If you haven’t already read them, or even if you have, please do yourself a favor and (re)read the following: And Then There Were None, The Murder of Roger Ackroyd, Mrs. McGinty’s Dead, and The ABC Murders, just to (re)discover what outstanding storytelling is.
You can read more about Agatha Christie at her web site.
SECOND SHOT by Zoe Sharp: Book Review
There’s quite a backstory to Charlie, formally known as Charlotte, but it’s pretty much only hinted at here. The reader finds out that she comes from a well-to-do English family with cold, unloving parents; what we don’t know is why this semi-estrangement has taken place.
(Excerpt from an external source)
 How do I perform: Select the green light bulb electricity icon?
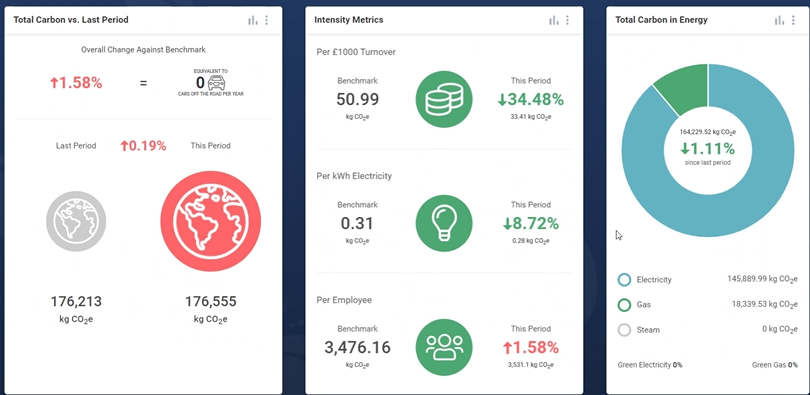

Her father, an internationally known orthopedic surgeon, is very upset with her career choices, both past and present; her mother’s reasons aren’t explained at all. So all we know is that Charlie is pretty much alone in the world, except for her professional and personal relationship with her boss, Sean Meyer.
Meyer’s agency is approached when Simone Kerse wins a thirteen million pound lottery in England. She plans to use part of that money to travel to America to find her long-lost father, whom she hasn’t seen since she was a child. Now Simone is a single mother with her own child, but the child’s father has been stalking her, trying to persuade her not to try to find the man who ran out on Simone and her mother more than twenty years ago. Simone doesn’t want Charlie’s interference or protection, but when the child’s father bursts into a restaurant where Simone, her daughter, and the two investigators are having lunch and seemingly tries to grab the child, she reluctantly agrees to let Charlie accompany her and her daughter to Boston while she searches.
The opening chapter of the book has Charlie in a ditch, hiding from a gun-wielding Simone who is shot dead before she can shoot Charlie. The book then flashes back to how the detective was hired, how Simone’s father was located, and how money can’t buy happiness, even thirteen million pounds of money.
To the author’s credit, Second Shot is a definite page-turner. Charlie is an interesting heroine who comes with lots and lots of baggage. I would have enjoyed the book more if some of that baggage had been unpacked instead of merely being hinted about, to flesh out Charlie’s character. There’s a lot of talk about Charlie not wanting to take the assignment as it means going to America where she obviously had had a terrible experience some time before, but we’re never told what it is. Is that information in First Drop, the beginning of the series, or is it a teaser that will only be explained later? I think it’s an important enough piece of information about the heroine to warrant an explanation.
And Zoe Sharp doesn’t seem to have a strong handle on her characters’ emotions and personalities–they changed from chapter to chapter, not always convincingly. That said, there were some things that totally surprised me. There was one that I was sure I had figured out, but I was wrong (yes, sometimes that happens).
I’d like to see more of Charlie Fox. She’s an interesting woman, and the series has a lot going for it. It needs a bit of tweaking in terms of characters, but Ms. Sharp is definitely on the right track.